MS
 

Hi my name is Kathy and I wanted to hear more about MS. Does anyone know what the mri report says extensive multifocal lesions scattered throughout the deep white matter of the cerebral hemispheres.

hi kathy and welcome to NT,

i can't answer your Q but i'm glad you found us.
i'm sure someone will come along and have more info than i do.

looking forward to hearing more about you.

Best to talk to your doctor about the report...

Welcome to NT...lots of info, support and laughter here...

Hi Kathy

None of us here are experts, but welcome and I am sure you will be able to get some great support here.

I can only assume from your post that you have had symptoms that have led to an MRI, but as yet don't have a firm diagnosis.

Others are right in saying that you need to talk to your doctor about the findings - there are lots of reasons why people have lesions on their brain, MS is only one.

Looking forward to getting to know you better

Regards

Lyn

MS
 

Thank you for some answers, I do have appt. on Dec. 5th with the nero, Have a great day Kathy

Dx ms
 

I was dx on Monday with MS. Friday the doctor still wants me to have a spinal tap.
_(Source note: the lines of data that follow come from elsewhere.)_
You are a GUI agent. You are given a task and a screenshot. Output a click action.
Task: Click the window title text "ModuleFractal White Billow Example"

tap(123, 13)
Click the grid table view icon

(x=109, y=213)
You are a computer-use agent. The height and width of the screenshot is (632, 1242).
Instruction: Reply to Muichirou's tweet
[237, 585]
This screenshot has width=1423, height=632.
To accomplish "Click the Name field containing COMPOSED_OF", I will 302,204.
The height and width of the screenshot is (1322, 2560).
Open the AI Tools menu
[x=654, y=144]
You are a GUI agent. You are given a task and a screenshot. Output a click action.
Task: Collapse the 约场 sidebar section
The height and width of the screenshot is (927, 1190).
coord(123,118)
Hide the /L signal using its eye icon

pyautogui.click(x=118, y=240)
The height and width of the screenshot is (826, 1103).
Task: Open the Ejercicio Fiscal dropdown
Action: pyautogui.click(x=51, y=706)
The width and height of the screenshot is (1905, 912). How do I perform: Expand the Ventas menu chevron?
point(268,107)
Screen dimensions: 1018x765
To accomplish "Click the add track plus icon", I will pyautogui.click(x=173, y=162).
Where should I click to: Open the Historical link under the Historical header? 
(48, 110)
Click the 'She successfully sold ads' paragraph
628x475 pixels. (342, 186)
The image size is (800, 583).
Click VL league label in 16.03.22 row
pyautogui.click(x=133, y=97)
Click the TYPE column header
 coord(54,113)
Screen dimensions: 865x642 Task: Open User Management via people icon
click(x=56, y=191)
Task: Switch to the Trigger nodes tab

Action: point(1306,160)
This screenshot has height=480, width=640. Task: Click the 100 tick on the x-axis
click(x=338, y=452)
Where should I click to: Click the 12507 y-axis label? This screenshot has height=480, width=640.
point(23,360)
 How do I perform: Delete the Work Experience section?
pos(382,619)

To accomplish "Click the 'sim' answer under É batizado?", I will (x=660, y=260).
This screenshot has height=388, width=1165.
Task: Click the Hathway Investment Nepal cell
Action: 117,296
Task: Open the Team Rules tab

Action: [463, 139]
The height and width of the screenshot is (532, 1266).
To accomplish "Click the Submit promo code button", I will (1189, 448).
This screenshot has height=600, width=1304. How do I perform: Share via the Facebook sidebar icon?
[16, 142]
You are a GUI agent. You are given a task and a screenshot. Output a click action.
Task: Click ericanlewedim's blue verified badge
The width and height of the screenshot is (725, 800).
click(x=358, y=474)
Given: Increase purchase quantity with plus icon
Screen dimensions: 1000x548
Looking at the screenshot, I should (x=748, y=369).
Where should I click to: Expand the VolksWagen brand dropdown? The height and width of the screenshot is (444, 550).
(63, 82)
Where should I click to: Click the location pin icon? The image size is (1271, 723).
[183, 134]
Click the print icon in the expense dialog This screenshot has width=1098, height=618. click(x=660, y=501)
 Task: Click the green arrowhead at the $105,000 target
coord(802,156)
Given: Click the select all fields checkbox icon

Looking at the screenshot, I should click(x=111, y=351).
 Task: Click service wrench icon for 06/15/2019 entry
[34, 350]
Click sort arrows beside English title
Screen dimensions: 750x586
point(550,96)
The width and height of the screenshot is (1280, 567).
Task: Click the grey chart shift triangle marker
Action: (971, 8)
I have lots of brain lesions, he says he want to be real agressive now. It took some years to dx and now he says he needs to start meds soon. Wow 64 and I feel I have had this for some time. I only have certain systems as bad spascitiy and being real tired at times. Bad memory loss and some times balance. Muscle acks at times, hope it is not to late to treat me since I am in my 60. I would like some commants about the age factor. Kathy

Hi Kathy. So sorry about the dx but at least you have something to aggressively treat.

I was 45 when I was officially dx but feel that I've had MS for quite a while before that. Just didn't know what I had.

It's a guessing game to find what works best for you. Everyone reacts differently to the DMD's. There is lots of info here and lots of folks who have great experiences to share.

i was 53 when i was dx'd. i'm 62 now. i've been on copaxone since '03 and have done well and tolerated it well.

take one step at a time. it sounds like you have a good dr.
let us know what's happening. we're here to help.

I was dxd at 53 but feel as if I've had it years before. The docs attributed all the symptoms to my fibromyalgia.

I've been on Copaxone for 3 years now...doing okay.

I experience a lot of pain from spasticity too...and balance issues, cognitive dysfunction, bladder/bowel...all sorts of fun. I still manage to enjoy life though.

Why have a spinal tap when you have a firm diagnosis? It's one of the diagnostic tools. If you have the dx, why go through that?

Let us know if you are going ahead with the spinal...we have advice on how to deal with it afterwards.

Glad you found us!!

What Kitty said. I was 46 when diagnosed in 2002, suspect I had it since '94, what Kitty says, it's a guessing game. Making some lemonade from these lemons (the ones I haven't squirted in others eyes)eventually diagnosed PPMS but at least I was kinda old before things got really bad and my kids almost grown. At least it's me, not them. Hey, best lemonade I've got.